Brasilianerin Karin Weißenbacher über ihr Heimatland, Fußball und was das Halbfinale für beide bedeutet

Kreis Pinneberg. Wenn an diesem Dienstag um 22 Uhr das WM-Halbfinale zwischen Brasilien und Deutschland angepfiffen wird, kann Karin Weißenbacher ganz entspannt bleiben. Die gebürtige Brasilianerin gönnt es beiden Mannschaften, ins Finale zu kommen. „Den Brasilianern vielleicht ein bisschen mehr“, sagt sie augenzwinkernd. „Ich gewinne auf jeden Fall.“ Dass die schwere Verletzung ihres Superstars Neymar die Brasilianer arg schwächen wird, glaubt sie nicht. „Die werden sich bestimmt eine andere Strategie ausdenken, die zum Erfolg führt.“ 2:1 für Brasilien tippt sie. Für diesen Ausgang sprach auch das Tischfußball-Match, bei dem sich Weißenbacher knapp gegen den Abendblatt-Reporter durchsetzen konnte.

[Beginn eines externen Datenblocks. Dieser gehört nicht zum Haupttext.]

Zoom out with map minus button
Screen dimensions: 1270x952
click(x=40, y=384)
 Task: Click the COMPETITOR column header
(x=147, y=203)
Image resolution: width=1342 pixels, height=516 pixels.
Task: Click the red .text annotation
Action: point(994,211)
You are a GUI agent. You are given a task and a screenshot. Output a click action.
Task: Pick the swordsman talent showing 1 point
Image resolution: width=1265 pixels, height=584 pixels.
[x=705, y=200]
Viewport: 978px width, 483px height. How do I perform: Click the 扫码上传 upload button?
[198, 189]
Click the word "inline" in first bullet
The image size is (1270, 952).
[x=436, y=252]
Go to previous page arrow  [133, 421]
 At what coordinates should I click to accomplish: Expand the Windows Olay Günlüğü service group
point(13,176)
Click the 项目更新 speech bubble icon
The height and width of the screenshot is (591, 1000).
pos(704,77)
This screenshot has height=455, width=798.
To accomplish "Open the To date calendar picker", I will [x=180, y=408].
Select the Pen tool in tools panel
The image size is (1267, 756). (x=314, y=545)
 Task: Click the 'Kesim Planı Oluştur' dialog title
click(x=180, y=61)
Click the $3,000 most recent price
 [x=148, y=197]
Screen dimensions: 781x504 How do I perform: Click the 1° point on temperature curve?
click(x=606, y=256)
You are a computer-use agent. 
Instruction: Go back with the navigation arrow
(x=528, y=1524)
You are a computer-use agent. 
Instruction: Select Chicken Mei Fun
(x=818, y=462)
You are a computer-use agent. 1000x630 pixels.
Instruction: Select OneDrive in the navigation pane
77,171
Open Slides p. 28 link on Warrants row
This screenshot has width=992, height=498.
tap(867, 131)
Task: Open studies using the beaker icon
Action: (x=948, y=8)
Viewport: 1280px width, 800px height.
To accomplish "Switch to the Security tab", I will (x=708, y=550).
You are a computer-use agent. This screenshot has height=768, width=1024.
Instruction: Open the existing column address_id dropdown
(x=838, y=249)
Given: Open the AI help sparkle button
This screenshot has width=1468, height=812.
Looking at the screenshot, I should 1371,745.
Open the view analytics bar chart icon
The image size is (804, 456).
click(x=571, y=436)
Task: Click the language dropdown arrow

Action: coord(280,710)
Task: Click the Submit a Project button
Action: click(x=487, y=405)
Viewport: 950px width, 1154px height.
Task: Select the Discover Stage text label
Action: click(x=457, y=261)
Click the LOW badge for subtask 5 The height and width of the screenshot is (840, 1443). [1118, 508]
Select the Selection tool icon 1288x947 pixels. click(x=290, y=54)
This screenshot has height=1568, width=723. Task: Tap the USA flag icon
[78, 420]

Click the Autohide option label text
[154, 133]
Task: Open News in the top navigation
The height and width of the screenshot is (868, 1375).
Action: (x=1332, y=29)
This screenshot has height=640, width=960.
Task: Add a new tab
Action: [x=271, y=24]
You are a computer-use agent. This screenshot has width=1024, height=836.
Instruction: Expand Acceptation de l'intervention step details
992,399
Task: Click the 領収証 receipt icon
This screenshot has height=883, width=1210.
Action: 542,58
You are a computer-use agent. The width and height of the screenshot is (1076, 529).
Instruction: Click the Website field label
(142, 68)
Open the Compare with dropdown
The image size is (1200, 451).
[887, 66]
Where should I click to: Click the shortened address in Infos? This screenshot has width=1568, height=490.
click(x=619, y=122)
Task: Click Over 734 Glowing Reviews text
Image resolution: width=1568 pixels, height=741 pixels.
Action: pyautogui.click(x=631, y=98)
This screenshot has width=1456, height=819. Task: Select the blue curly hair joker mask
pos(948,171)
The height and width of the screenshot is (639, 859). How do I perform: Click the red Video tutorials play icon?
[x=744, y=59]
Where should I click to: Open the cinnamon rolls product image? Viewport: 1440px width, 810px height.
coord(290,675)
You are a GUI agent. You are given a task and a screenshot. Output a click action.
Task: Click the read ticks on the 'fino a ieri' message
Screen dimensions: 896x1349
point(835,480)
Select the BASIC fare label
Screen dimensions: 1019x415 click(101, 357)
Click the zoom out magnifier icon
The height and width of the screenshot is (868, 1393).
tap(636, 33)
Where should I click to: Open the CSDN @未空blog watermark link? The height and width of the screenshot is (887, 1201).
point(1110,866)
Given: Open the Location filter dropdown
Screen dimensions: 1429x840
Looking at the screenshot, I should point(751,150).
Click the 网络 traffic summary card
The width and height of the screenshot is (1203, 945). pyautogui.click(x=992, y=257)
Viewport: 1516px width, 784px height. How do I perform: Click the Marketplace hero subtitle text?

Die Deutschen könnten neben der Eleganz am Ball einiges lernen von ihrem Halbfinalgegner, glaubt Weißenbacher. Damit spielt sie auf die Mentalität der Menschen in ihrem Heimatland an, die temperamentvoller seien als die kühleren Nordeuropäer. „Der lässige Lebensstil, entspannter mit der Zeit umzugehen, das Leben zu genießen, mal Fünfe gerade sein zu lassen, würde den Deutschen gut tun“, ist sie überzeugt. Umgekehrt könnten sich die Brasilianer ein wenig Disziplin und das Einhalten von Absprachen von den Deutschen abschauen, sagt sie. Auch wenn auf der Nationalflagge Ordnung und Fortschritt stehen. „Ich bin die Pünktliche in unserer Familie.“

Als Kind kam sie mit ihren Eltern, Vater Deutscher, Mutter Brasilianerin, nach Deutschland. In Brasilien wurde sie geboren wie ihre beide älteren Brüder. Der eine, Albert, lebt heute noch in Brasilien, wo er für eine deutsche Firma arbeitet. Der andere, Klaus, ist Professor an der renommierten Berkeley-Universität in San Francisco. Karin Weißenbacher, die in Ellerbek aufgewachsen ist, ist freischaffende Künstlerin, Malerin und Bildhauerin. Seit 19 Jahren betreibt sie das Galerie-Atelier III auf der Barmstedter Schlossinsel, wo jedes Jahr zahlreiche Ausstellungen laufen. Zurzeit sind gerade wieder Länderwochen, die sie vor einigen Jahren initiiert hat. In diesem Jahr dreht sich natürlich passend zur WM alles um Brasilien. Die Musik, Kunst, Literatur und Weltanschauung des südamerikanischen Landes wird den Barmstedtern so bei einer Vielzahl von Veranstaltungen nahegebracht. Sogar das Kinderfest am Wochenende stand im Zeichen Brasiliens.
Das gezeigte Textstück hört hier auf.